Reuse - Reusing clothes initiative - Donation activities and used clothes sales

Since 2006, Fast Retailing has been collecting and reusing clothing no longer needed by customers at its stores around the world. With the cooperation of our customers, we collected approximately 10 million items* in the fiscal year ending August 2024.
For clothes that can still be worn, we are contributing to a circular economy by donating to people in need or redistributing them as pre-owned clothes. Through partnership with United Nations High Commissioner for Refugee (UNHCR), our brand, UNIQLO, GU, Theory, PLST, Comptoir des Cotonniers, and Princesse Tam.Tam, donate the clothes to refugees and internally displaced people around the world, supporting livelihood of women and youth in becoming self-reliant, and providing clothes in times of emergency or disaster.
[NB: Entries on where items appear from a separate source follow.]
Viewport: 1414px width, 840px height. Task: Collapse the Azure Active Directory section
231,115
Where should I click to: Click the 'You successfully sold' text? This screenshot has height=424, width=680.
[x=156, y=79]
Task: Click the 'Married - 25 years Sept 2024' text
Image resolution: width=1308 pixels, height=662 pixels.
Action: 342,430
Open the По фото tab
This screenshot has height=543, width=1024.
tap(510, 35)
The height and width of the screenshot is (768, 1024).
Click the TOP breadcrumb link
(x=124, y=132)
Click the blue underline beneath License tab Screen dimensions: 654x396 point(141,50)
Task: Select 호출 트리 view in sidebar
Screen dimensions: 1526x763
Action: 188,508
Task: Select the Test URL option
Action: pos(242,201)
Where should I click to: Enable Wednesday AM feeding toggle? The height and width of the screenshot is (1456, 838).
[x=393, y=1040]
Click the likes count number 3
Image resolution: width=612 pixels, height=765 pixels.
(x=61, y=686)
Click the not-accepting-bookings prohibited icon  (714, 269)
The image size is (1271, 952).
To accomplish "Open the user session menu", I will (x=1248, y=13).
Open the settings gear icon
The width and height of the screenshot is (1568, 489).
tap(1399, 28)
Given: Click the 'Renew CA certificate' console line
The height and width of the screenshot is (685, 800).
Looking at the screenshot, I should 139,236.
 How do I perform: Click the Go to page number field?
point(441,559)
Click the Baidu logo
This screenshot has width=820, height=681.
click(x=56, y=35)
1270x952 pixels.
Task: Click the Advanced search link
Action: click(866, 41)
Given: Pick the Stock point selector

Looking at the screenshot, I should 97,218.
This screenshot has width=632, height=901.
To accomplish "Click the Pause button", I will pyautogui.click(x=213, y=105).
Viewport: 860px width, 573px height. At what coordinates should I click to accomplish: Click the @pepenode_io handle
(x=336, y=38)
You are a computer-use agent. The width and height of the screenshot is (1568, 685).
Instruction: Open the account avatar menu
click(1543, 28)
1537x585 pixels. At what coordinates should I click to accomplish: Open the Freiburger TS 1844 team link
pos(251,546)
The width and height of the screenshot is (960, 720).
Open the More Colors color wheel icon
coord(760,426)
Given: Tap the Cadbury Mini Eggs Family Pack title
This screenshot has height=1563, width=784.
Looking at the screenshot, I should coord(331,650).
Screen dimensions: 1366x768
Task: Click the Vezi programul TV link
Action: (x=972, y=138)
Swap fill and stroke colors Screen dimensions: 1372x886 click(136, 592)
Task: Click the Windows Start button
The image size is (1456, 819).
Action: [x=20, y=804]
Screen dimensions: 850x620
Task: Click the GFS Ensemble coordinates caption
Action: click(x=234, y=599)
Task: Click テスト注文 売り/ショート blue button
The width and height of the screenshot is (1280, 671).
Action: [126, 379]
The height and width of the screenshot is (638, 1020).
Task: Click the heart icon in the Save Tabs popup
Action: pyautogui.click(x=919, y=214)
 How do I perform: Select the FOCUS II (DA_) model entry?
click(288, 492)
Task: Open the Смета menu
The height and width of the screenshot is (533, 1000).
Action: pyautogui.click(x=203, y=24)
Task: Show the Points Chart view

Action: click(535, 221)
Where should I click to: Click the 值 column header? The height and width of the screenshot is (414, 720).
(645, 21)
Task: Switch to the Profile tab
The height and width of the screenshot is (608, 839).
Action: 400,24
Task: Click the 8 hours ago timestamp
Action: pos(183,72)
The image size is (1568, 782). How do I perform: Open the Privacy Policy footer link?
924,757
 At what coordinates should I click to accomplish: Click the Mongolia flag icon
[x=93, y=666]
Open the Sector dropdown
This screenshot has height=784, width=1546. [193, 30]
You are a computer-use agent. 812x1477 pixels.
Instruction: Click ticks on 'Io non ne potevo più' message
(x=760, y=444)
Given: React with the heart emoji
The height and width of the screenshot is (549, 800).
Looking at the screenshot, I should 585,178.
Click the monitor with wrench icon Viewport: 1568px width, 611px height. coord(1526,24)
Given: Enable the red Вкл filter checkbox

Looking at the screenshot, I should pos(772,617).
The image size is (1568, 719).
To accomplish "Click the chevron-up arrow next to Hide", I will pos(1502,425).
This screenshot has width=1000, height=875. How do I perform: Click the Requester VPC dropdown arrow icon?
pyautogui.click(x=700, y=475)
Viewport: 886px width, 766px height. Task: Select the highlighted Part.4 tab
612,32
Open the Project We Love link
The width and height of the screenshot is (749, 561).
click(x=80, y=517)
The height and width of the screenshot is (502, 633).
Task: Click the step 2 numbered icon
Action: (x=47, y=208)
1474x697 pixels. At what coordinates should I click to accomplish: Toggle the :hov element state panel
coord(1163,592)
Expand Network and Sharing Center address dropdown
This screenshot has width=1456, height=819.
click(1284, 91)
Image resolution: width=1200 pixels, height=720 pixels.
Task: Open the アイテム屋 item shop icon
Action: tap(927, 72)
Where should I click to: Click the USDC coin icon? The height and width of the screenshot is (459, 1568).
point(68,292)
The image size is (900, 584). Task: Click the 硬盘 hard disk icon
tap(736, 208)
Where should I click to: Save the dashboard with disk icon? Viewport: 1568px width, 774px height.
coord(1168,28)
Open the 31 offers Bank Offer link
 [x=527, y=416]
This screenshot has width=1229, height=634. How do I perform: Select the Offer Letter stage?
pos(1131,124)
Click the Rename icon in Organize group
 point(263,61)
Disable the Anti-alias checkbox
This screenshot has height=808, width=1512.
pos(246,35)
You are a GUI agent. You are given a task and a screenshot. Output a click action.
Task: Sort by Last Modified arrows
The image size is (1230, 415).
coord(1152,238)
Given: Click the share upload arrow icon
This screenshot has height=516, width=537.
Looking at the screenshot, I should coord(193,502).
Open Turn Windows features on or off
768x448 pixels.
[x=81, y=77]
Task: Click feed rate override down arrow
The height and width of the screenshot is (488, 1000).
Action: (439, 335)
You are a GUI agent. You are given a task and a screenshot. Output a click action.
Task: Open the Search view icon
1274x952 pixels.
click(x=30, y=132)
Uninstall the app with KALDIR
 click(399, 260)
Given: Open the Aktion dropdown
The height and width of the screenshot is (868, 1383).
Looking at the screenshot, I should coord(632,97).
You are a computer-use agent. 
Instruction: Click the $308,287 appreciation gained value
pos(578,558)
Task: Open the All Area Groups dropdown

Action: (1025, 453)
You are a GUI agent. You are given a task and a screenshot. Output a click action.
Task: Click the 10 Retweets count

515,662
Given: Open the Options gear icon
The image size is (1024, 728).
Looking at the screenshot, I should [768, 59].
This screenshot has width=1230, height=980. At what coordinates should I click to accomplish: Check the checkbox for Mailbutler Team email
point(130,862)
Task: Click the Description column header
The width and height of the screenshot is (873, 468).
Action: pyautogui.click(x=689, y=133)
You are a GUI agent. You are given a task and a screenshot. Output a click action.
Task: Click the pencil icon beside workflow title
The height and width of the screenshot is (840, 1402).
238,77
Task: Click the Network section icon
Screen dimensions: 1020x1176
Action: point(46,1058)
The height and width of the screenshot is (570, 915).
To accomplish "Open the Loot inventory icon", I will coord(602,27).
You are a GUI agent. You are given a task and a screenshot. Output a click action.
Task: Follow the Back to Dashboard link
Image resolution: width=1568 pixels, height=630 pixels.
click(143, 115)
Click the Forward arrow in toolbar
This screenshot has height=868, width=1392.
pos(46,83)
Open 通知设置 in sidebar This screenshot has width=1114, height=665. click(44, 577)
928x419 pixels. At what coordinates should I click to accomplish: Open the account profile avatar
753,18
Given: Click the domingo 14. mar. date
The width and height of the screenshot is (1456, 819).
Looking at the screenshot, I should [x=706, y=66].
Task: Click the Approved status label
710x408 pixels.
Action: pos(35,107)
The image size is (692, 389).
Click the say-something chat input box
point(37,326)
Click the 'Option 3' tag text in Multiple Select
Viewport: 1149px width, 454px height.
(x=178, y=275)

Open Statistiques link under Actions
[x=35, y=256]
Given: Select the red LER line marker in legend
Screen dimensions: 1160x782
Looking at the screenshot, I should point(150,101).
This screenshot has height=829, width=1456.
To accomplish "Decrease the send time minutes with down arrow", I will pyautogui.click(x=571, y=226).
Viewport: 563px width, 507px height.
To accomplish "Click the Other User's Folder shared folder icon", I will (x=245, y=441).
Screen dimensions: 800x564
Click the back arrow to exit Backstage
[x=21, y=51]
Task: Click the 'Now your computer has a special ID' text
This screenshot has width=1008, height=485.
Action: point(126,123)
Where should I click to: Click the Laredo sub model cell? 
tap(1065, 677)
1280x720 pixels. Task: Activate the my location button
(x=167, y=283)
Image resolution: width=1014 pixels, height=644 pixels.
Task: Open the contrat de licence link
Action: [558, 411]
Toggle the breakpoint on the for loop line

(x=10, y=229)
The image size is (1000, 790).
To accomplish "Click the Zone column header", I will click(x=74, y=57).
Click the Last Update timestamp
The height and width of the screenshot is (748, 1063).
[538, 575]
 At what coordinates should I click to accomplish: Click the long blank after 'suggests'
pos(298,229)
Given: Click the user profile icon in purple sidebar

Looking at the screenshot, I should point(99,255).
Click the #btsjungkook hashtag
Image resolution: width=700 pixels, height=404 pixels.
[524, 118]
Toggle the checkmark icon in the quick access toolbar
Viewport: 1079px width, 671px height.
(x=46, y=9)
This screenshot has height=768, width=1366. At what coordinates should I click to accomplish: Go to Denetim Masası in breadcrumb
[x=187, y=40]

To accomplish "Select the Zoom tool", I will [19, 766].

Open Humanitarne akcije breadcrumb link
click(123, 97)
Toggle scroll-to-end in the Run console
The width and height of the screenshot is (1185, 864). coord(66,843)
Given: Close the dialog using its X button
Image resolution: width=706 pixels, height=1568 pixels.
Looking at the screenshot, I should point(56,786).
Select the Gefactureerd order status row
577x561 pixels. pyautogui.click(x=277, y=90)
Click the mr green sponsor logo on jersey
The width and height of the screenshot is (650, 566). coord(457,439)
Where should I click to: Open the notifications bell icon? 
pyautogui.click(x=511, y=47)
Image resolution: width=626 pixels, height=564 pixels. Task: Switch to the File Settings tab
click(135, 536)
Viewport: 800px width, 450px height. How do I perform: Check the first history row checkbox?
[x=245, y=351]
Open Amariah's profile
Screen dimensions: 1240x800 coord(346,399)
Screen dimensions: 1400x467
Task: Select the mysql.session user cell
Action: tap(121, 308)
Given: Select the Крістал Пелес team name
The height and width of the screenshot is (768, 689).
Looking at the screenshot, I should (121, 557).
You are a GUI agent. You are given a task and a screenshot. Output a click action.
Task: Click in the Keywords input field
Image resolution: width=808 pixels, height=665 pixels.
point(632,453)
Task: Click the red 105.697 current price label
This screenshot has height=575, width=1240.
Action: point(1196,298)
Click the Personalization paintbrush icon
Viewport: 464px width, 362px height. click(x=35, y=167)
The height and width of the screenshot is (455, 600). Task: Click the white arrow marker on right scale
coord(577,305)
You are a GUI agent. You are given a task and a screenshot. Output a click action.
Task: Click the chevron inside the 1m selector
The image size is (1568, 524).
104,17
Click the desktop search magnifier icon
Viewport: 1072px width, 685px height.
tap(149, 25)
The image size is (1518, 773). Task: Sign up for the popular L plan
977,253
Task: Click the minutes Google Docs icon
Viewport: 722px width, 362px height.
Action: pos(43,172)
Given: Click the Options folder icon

We aim to donate 10 million items of clothing (including new clothes and clothes collected from customers) in a single fiscal year to people in need by the fiscal year ending August 2025. In the fiscal year ending August 2024, we responded to requests for donations of approximately 4.3 million items (clothes collected from customers only). The total number of items donated since the start of the program has reached approximately 58.97 million (from 2006 to the end of August 2024). In addition, in October 2023, we launched the UNIQLO Pre-owned Clothes Project. In the fiscal year ending August 2024, it conducted a trial sale of pre-owned clothes collected from four UNIQLO stores in Japan. We carefully selected items based on materials and condition of the clothes collected from customers, selecting for suitability for re-dyeing. We dyed these items at dyeing factories in Japan that use advanced technology. We also sell products that have been carefully washed by specialists.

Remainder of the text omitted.